Start of Data lines

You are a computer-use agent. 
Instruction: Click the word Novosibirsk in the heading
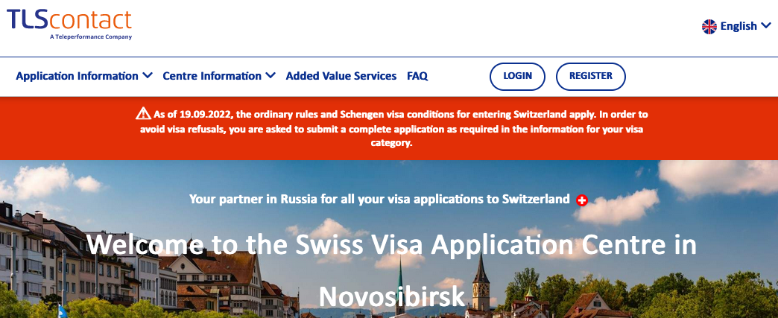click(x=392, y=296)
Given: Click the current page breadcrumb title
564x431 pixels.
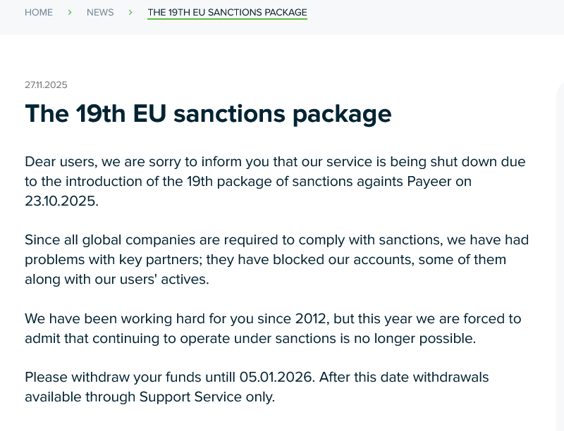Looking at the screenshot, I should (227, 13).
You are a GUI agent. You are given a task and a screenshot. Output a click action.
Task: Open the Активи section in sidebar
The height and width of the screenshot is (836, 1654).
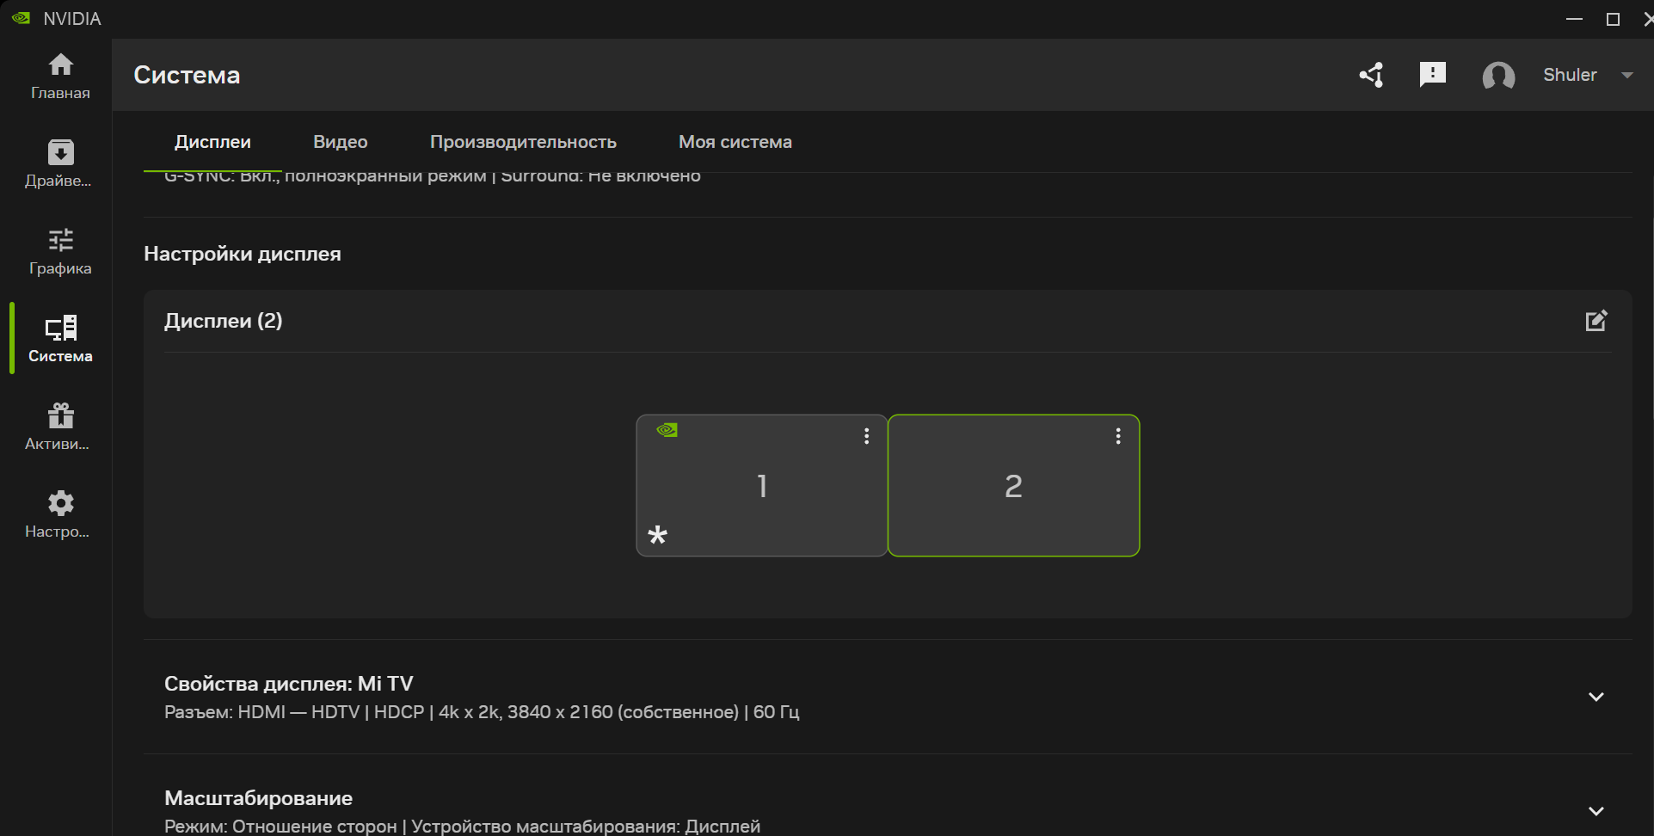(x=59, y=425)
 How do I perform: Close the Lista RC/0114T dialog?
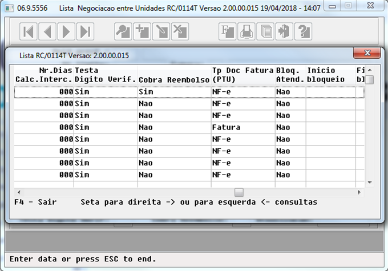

End of Data lines

** The request **
Return every line of the entries above that contains the word "agent".

** Complete response **
You are a computer-use agent. 
You are a GUI agent. You are given a task and a screenshot. Output a click action.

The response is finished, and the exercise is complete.